Refus de l’assemblée générale : quels recours pour votre clim ?
Après un refus de l’assemblée générale, trois voies existent : contester la décision en justice dans un délai de deux mois si le refus est abusif, représenter un dossier amélioré à une prochaine AG, ou changer de solution technique pour sortir du champ du vote. La quatrième voie — installer quand même — expose à une action en dépose pendant dix ans : c’est la seule vraiment mauvaise option.
Le cadre général du vote est posé dans notre guide de la climatisation en copropriété ; voyons ce qui reste possible quand la réponse est non.
Le refus est-il contestable en justice ?
Oui, mais dans des conditions strictes : le copropriétaire opposant ou défaillant dispose de deux mois à compter de la notification du procès-verbal pour saisir le tribunal judiciaire (article 42 de la loi de 1965), et il devra démontrer un abus de majorité — un refus sans motif légitime, discriminatoire ou contraire à l’intérêt collectif. Un refus motivé par l’esthétique de la façade ou le bruit est rarement jugé abusif. Procédure longue, avocat nécessaire : à réserver aux refus réellement injustifiables.
La voie efficace : représenter un meilleur dossier
La plupart des refus sanctionnent un dossier flou, pas le principe. Analysez les objections exprimées en séance (elles figurent au PV) et répondez-y une à une : appareil plus silencieux avec attestation de niveau sonore, emplacement moins visible, habillage assorti à la façade, engagement d’entretien, pose par un professionnel assuré. Un vote refusé à l’article 25 peut aussi passer l’année suivante quand deux ou trois voisins intéressés par la même installation se joignent à la demande.
Sur le terrain — retour d’artisan RGE. Un client m’a contacté après un refus de l’assemblée générale. En discutant, une évidence : les copropriétaires avaient surtout manqué d’informations. Ils craignaient le bruit, l’impact sur la façade, les nuisances pour les voisins. Pour la nouvelle présentation, nous avons monté un dossier complet : plan d’implantation, photos et photomontages de l’emplacement exact, fiche technique du matériel, niveaux sonores certifiés par le fabricant, et les mesures prévues contre les vibrations. Dans la plupart des cas, les copropriétaires ne sont pas opposés au principe de la climatisation : ils veulent être rassurés sur ses conséquences.

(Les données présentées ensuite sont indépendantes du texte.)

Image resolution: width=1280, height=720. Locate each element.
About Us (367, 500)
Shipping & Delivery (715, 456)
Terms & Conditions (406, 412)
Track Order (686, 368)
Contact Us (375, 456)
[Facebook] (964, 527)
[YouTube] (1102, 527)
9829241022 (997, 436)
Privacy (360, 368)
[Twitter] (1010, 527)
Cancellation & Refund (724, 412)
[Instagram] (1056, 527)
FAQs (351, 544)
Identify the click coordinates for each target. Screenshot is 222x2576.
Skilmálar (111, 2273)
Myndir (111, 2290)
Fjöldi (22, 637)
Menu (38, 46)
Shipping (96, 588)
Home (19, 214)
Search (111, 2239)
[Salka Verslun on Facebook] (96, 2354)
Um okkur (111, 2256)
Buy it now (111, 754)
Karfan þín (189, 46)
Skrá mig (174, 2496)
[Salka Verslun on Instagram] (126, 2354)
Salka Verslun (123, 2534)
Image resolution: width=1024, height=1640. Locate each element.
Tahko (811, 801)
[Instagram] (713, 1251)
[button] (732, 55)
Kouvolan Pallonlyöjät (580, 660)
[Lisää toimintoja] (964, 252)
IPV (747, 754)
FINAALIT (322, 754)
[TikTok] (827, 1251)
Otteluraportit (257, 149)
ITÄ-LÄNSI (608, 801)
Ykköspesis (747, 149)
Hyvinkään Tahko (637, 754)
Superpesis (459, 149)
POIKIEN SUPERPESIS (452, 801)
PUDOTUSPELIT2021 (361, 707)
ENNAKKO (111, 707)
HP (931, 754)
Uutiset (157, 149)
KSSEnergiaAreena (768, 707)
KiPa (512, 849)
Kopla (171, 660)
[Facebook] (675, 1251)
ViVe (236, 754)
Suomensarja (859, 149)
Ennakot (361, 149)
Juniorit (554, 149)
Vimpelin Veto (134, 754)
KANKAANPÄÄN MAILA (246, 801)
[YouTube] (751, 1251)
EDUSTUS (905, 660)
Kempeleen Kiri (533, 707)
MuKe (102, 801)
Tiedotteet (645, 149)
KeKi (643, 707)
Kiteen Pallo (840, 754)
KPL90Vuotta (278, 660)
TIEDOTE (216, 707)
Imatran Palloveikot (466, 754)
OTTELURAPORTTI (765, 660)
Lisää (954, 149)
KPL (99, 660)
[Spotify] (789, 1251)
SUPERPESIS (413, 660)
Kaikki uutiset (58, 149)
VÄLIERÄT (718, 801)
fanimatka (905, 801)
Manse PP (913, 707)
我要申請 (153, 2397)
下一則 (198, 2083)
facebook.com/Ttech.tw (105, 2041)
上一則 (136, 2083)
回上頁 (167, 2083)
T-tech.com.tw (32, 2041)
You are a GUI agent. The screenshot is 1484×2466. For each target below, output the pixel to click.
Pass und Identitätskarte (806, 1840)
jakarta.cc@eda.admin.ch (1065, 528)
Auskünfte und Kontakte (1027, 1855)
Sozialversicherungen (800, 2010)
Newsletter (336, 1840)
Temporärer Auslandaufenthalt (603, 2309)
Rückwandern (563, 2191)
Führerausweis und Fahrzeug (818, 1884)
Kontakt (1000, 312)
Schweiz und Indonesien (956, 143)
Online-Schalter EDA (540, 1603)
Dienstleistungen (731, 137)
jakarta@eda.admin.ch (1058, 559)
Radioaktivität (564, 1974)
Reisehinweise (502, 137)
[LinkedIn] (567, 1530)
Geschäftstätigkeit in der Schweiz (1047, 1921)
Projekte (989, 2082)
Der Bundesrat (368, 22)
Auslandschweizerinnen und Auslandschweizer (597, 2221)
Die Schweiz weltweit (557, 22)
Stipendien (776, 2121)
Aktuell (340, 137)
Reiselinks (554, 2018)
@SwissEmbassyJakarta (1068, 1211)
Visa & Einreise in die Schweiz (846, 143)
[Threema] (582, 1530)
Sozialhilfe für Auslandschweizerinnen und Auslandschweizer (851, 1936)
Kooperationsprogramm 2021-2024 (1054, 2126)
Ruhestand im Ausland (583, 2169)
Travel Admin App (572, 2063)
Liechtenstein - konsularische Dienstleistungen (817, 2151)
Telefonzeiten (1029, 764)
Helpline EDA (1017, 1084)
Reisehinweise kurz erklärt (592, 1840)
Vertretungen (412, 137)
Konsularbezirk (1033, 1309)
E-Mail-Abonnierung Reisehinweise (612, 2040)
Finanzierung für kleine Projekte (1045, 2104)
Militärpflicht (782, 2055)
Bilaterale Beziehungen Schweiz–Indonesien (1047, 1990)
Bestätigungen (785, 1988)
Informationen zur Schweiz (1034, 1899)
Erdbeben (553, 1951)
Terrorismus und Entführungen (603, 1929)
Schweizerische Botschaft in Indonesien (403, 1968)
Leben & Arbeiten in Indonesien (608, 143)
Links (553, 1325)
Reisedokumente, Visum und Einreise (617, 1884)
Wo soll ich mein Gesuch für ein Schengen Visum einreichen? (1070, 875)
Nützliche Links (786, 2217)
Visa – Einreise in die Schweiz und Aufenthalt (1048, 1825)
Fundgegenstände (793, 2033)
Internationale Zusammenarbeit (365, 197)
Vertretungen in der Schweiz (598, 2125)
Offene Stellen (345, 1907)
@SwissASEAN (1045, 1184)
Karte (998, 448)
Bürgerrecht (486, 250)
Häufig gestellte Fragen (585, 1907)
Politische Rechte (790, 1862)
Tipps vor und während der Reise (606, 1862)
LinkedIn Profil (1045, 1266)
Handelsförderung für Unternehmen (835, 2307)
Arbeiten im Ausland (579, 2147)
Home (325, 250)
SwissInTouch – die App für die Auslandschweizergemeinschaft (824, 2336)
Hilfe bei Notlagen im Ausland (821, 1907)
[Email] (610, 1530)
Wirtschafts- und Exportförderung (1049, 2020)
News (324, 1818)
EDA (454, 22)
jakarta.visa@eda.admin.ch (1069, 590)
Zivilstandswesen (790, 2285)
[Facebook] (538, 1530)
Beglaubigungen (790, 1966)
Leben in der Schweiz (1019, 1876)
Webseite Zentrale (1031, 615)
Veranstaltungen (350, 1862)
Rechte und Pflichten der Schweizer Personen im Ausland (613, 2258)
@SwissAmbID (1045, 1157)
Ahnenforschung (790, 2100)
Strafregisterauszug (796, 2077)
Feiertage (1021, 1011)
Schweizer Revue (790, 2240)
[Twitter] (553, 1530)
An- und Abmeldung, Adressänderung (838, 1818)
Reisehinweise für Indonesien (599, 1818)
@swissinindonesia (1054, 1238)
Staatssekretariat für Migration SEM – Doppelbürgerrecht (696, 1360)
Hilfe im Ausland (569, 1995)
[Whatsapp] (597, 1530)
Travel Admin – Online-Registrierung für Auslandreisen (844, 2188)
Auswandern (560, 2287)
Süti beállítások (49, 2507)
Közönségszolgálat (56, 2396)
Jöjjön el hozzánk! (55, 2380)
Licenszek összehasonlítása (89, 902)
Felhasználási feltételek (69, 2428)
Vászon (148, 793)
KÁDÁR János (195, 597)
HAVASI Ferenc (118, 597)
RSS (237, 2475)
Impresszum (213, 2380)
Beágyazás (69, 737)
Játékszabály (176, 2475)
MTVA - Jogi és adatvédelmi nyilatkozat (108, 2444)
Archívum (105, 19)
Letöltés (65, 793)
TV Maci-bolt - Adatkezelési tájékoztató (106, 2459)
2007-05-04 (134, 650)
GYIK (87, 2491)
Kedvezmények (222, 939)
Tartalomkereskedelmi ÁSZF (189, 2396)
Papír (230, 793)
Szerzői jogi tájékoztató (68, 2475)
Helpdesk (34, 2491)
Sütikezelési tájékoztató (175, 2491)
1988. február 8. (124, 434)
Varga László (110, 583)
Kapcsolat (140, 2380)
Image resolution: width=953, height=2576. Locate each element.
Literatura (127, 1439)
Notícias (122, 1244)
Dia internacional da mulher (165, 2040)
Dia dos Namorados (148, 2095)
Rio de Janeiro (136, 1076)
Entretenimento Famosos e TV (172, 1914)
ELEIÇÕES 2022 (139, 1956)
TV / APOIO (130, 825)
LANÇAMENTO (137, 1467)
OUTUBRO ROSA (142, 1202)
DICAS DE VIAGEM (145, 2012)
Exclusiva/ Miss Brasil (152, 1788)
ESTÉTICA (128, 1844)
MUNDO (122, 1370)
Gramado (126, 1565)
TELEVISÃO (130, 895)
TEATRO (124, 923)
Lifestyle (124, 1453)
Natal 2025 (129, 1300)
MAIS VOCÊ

Un conseil d’implantation qui pèse lourd dans la balance : privilégiez, quand c’est possible, un balcon ou une façade donnant sur un espace dégagé plutôt qu’une petite cour intérieure entourée de fenêtres. L’air chaud s’y disperse mieux, le bruit y est moins perceptible, et les risques de conflit fondent. En copropriété, le choix de l’emplacement compte souvent autant que le choix du matériel. Plus le dossier est documenté, discret et pensé pour limiter les nuisances, plus les chances d’autorisation grimpent.
La voie rapide : sortir du champ du vote
Si le refus porte sur un groupe extérieur, la solution qui ne modifie pas la façade n’a en principe pas besoin du même vote : le monobloc mural sans unité extérieure (deux grilles discrètes) ou, en repli, le climatiseur mobile qui ne demande rien à personne. Beaucoup de nos clients en copropriété sont précisément des « refusés d’AG » — et la plupart y ont gagné une installation plus simple.